La proposition est bien intentionnée, elle le sait. La mention simple de l'épicerie la fait frissonner. Depuis le jour de son agression, elle a soigneusement effacé cette partie de son monde, évitant de regarder jusqu'à l'enseigne, d'en parler, d'y penser...

- Il y en a une pas loin de chez moi, je préfère, dit-elle en reculant un peu.

Il sourit, et hoche la tête :

- Parfait alors !

Ils se changent, et quand elle sort de la petite pièce de vestiaires, il l'attend, assit dans le couloir. Il range son téléphone avec un sourire, et lui fait signe de la tête :

- Tu es prête ?

- Tu m'as attendu longtemps ?

Tadanori secoue la tête.

- Non, ne t'en fais pas. J'ai déjà eu des partenaires bien plus longues. Tu es sûre que tu as terminé, d'ailleurs ? demande-t-il en regardant ses chaussures.

Elle les regarde à son tour avant de lui donner un coup de coude amusé :

- T'es bête ! Je me rappelle encore d'avoir mis mes chaussures !

- Tu as regardé quand même, répond-il en se massant le bras doucement, ravi de l'avoir fait sourire.

Matsumoto hausse les épaules, l'air de dire que ça ne vaut rien, comme excuse, et prend la tête dans le couloir.

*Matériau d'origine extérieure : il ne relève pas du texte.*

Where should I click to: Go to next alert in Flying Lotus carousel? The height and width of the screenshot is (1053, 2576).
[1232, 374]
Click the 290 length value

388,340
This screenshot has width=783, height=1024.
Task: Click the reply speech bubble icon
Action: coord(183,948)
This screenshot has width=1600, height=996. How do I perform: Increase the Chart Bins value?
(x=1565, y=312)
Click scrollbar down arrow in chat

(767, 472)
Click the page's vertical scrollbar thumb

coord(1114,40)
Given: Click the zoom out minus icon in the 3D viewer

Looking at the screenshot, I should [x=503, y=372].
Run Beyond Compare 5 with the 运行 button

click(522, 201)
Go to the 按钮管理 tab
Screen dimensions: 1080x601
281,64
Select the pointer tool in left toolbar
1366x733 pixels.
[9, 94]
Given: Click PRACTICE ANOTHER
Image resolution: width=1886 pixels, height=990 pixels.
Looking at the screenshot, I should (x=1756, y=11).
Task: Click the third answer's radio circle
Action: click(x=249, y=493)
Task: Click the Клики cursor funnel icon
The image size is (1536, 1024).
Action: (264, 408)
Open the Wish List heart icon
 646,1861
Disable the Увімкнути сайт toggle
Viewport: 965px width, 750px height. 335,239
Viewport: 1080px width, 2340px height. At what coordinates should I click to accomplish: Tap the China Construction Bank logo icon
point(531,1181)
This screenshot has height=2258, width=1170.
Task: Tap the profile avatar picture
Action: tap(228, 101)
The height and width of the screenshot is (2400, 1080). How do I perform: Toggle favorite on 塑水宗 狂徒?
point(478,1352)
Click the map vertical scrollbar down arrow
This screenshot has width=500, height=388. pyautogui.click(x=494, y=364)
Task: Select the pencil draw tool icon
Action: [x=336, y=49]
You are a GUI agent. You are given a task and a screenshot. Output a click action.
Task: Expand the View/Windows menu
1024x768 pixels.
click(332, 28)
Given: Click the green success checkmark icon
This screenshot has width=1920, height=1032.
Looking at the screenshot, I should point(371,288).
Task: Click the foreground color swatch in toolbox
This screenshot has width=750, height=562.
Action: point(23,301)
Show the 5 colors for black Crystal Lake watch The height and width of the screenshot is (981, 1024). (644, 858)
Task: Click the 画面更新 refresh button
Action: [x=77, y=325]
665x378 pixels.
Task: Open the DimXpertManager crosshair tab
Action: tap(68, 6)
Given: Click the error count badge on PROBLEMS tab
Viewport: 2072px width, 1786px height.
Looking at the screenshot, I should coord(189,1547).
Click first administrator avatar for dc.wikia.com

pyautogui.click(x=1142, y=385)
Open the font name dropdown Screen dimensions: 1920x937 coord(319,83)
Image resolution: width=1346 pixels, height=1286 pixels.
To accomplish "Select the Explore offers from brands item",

Sans trop s'en rendre compte, ils se retrouvent à faire la course, sauter dans les escaliers pour ne pas avoir à descendre toutes les marches, et à se prendre les coins de murs dans les mains par manque de maniabilité dans les angles droits. Ils arrivent au portail, à moitié essoufflés. Et grâce à la danse, leur cœur tient le coup, et à mesure qu'ils prennent de grandes inspirations, l'air leur revient.

- Bon, dit-il une fois qu'il peut parler, tu me le montre, cet endroit ?

Elle hoche la tête en s'essuyant le visage d'un revers de main.

Il fait lourd, maintenant que l'été est définitivement là. Et la sueur leur coule le long de la nuque, du dos, et des bras. Il fait chaud, assez pour que les orages ne tardent pas non-plus. Et pour cette raison, l'adolescente a fait de la place dans son sac de cours pour ce petit parapluie pliable, pour être sûre de ne pas se faire prendre au dépourvu.